*SELECTED TEXT*:
The Fourth Ministerial Meeting of the China–CELAC Forum occurred on May 13, 2025, in Beijing. President of Brazil Luiz Inácio Lula da Silva, President of Colombia Gustavo Petro, and President of Chile Gabriel Boric have arrived in Beijing for the meeting.

Chinese leader Xi Jinping participated in the inaugural ceremony of the gathering and presented a significant address. Xi announced the initiation of five programs aimed at promoting shared growth and revitalization with Latin American and Caribbean nations. During his keynote address at the opening ceremony of the fourth ministerial meeting of the China–CELAC Forum in Beijing, Xi announced five initiatives encompassing solidarity, development, civilization, peace, and people-to-people connectivity.

Bilateral trade for the initial three quarters of 2025 was $427.4 billion. By May 2025, two-thirds of Latin American nations have participated in China's Belt and Road Initiative, with China surpassing the United States as the primary trading partner of Brazil, Peru, and Chile, among others.

*Stored items*:
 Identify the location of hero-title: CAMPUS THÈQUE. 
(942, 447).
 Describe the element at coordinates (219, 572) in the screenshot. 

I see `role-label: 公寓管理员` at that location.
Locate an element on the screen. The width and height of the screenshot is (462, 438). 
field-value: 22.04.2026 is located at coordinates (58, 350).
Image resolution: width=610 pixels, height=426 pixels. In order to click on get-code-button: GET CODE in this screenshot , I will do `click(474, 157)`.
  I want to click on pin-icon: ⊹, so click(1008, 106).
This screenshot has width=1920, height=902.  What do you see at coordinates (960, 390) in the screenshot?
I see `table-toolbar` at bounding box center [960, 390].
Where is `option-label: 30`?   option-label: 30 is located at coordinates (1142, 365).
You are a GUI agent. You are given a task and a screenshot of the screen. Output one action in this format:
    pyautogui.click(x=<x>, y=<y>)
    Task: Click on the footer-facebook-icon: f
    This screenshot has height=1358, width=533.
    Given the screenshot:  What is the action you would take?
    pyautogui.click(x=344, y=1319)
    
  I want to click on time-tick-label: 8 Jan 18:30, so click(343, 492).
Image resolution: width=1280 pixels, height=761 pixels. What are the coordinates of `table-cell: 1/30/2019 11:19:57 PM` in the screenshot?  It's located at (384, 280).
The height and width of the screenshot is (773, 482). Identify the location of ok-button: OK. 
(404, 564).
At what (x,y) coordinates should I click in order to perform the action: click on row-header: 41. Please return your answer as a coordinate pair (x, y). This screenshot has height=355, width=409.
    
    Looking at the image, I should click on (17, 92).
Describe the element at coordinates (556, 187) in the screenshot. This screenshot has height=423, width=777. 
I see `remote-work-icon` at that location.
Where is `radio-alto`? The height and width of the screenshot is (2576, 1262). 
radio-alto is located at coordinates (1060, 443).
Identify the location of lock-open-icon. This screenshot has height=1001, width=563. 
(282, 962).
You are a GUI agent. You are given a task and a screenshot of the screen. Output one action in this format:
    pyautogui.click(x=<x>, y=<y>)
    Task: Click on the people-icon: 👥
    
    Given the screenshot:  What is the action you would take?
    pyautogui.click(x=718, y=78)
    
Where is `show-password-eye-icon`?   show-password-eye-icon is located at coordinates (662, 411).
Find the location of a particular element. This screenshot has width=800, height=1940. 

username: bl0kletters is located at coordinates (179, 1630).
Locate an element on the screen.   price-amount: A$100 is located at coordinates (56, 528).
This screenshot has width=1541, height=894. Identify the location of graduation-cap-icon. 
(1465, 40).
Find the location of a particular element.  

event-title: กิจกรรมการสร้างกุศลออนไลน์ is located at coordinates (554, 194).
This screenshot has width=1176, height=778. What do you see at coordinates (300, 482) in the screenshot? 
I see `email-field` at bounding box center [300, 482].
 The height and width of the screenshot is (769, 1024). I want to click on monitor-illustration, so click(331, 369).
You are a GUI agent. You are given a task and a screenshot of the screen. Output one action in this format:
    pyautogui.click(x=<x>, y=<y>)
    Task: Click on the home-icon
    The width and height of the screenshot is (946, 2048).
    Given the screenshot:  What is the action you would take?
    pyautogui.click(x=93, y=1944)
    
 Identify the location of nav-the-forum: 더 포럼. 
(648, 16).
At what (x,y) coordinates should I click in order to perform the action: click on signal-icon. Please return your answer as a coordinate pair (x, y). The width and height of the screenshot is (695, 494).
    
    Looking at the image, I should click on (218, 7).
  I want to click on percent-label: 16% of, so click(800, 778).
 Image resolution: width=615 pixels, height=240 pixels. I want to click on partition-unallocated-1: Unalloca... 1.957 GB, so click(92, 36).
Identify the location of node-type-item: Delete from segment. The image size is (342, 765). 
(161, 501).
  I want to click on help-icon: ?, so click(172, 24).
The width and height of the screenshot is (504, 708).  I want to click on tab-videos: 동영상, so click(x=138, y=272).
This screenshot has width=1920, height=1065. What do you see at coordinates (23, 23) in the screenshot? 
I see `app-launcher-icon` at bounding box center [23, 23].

*EXERCISE INSTRUCTIONS*:
[1] According to the text on the China–CELAC Forum, which five areas did Xi Jinping's announced initiatives encompass?
[2] Write the next part of the text on the China–CELAC Forum, starting after its final sentence.
The stored items are separate material and are not part of the text.

*RESPONSES TO THE TASKS*:
[1] Solidarity, development, civilization, peace, and people-to-people connectivity.

[2]
In December 2025 China announced it had created a White Paper concerning plans for development for partnering states in the Latin American and Caribbean regions. The policy paper, mainly consisting of three parts: i. Titled: “Latin America and the Caribbean: A Land Full of Vibrancy and Hope”; ii. Titled: “The Flourishing Relations Between China and LAC”; and iii. Titled: “Joining Hands to Promote the Five Programs for Building a China-LAC Community with a Shared Future”.

== Outcomes ==
Under the auspices of the China–CELAC Forum, over 100 initiatives have been conducted between China and Latin America, encompassing diverse sectors such as agricultural production, scientific and technological innovation, poverty alleviation, sustainable development, defense collaboration, anti-corruption efforts, and law enforcement. Additionally, various platforms have been established, including the China-Latin America Center for Sustainable Food Innovation, the China-Latin America Center for Technology Transfer, and the China-Latin America Center for News Exchange. Besides, the China-Latin America Cooperation Fund, the China-LAC Cooperation Fund, the China-Latin America Infrastructure Special Loan, and other structures have offered varied options for development finance to Latin American nations.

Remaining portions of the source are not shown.